Intelligent Control of Robotic X-ray Devices using a Language-promptable Digital Twin

TL;DR

This work tackles the challenge of controlling robotic X-ray C-arms via natural language by integrating a language-aligned foundation model with a FluoroSAM-based digital twin. A large language model translates spoken commands into actions and language prompts, which the digital twin uses to perform real-time visualization, patient-specific viewfinding, and automatic 3D collimation from sparse multi-view X-ray data, with segmentation driven by text prompts. In cadaveric and post hoc analyses, the system achieves end-to-end success around 83–84% and localizes targeted structures with a mean 3D centroid error of about $51.68 \pm 30.84$ mm, while maintaining a 3D bounding-box precision of $0.26$ and recall of $0.70$ for tested prompts. The results demonstrate the feasibility of language-driven, intelligent robotic X-ray assistants and suggest that, as foundation models improve, such systems could support versatile, physician-intent-driven intraoperative workflows with potential radiation-exposure benefits.

Abstract

Natural language offers a convenient, flexible interface for controlling robotic C-arm X-ray systems, making advanced functionality and controls accessible. However, enabling language interfaces requires specialized AI models that interpret X-ray images to create a semantic representation for reasoning. The fixed outputs of such AI models limit the functionality of language controls. Incorporating flexible, language-aligned AI models prompted through language enables more versatile interfaces for diverse tasks and procedures. Using a language-aligned foundation model for X-ray image segmentation, our system continually updates a patient digital twin based on sparse reconstructions of desired anatomical structures. This supports autonomous capabilities such as visualization, patient-specific viewfinding, and automatic collimation from novel viewpoints, enabling commands 'Focus in on the lower lumbar vertebrae.' In a cadaver study, users visualized, localized, and collimated structures across the torso using verbal commands, achieving 84% end-to-end success.
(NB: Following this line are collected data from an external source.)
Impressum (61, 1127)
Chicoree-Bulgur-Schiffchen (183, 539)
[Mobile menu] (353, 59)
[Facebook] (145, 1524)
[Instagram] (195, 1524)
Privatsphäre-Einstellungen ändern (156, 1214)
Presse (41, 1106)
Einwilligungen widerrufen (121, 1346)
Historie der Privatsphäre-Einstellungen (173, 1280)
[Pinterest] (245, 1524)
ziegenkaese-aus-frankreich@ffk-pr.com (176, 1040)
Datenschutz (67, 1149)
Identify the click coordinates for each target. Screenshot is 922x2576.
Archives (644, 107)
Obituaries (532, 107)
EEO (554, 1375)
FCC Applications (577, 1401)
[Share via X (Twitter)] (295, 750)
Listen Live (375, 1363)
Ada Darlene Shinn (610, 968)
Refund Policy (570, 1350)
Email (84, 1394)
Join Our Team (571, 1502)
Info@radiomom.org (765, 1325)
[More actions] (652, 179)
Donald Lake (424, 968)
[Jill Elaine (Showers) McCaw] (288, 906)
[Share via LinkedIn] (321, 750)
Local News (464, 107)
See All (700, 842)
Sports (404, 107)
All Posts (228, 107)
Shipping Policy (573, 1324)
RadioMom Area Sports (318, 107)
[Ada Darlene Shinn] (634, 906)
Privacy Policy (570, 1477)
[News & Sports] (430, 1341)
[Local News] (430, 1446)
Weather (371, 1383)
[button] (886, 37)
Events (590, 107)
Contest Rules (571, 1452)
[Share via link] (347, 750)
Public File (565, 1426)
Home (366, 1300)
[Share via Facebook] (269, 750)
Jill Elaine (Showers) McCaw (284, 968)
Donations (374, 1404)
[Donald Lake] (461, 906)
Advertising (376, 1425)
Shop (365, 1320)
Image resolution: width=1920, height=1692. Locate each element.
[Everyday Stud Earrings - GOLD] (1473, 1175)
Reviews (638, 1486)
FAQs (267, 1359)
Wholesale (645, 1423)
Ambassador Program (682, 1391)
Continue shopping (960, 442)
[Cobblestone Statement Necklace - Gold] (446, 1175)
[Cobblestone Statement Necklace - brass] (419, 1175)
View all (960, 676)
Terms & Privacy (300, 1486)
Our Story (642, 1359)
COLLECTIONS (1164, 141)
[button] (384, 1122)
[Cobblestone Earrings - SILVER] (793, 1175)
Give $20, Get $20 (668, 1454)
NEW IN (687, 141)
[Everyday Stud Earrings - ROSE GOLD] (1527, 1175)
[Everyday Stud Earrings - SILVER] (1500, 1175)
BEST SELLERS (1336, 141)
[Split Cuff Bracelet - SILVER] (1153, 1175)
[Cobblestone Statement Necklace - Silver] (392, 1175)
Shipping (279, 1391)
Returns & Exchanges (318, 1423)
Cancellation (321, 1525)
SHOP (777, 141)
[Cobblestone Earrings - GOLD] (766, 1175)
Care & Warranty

Post hoc analysis of randomly oriented images showed our patient digital twin could localize 35 commonly requested structures to within 51.68 mm, enabling localization and isolation from arbitrary orientations. Our results demonstrate how intelligent robotic X-ray systems can incorporate physicians' expressed intent directly. While existing foundation models for intra-operative X-ray analysis exhibit failure modes, as they improve, they can facilitate highly flexible, intelligent robotic C-arms.

Figures (3)

• Figure 1: We present a natural language interface for commanding robotic X-ray devices using a multi-modal foundation model for X-ray imaging. Our approach, which we demonstrate in a real-time cadaver study (a), uses a large language model to parse the desired action and suitable prompt from the spoken input. The digital twin (b) uses FluoroSAM killeen2024fluorosam to segment anatomies based on the prompt, supporting real-time visualization (c), patient-specific viewfinding (d), and 3D collimation.
• Figure 2: Performance and example masks for text-only prompting with FluoroSAM. Although certain classes struggle without additional point-based prompts, the model correctly localizes many structures based on CLIP radford2021learningwang2022medclip embeddings of natural language prompts, extracted by the LLM protocol, including unseen prompts like "lower lumbar vertebrae."
• Figure 3: The reconstruction error of the digital twin in terms of localization and collimation of desired structures. We observe a tendency toward better localization and isolation for structures which FluoroSAM segments more easily.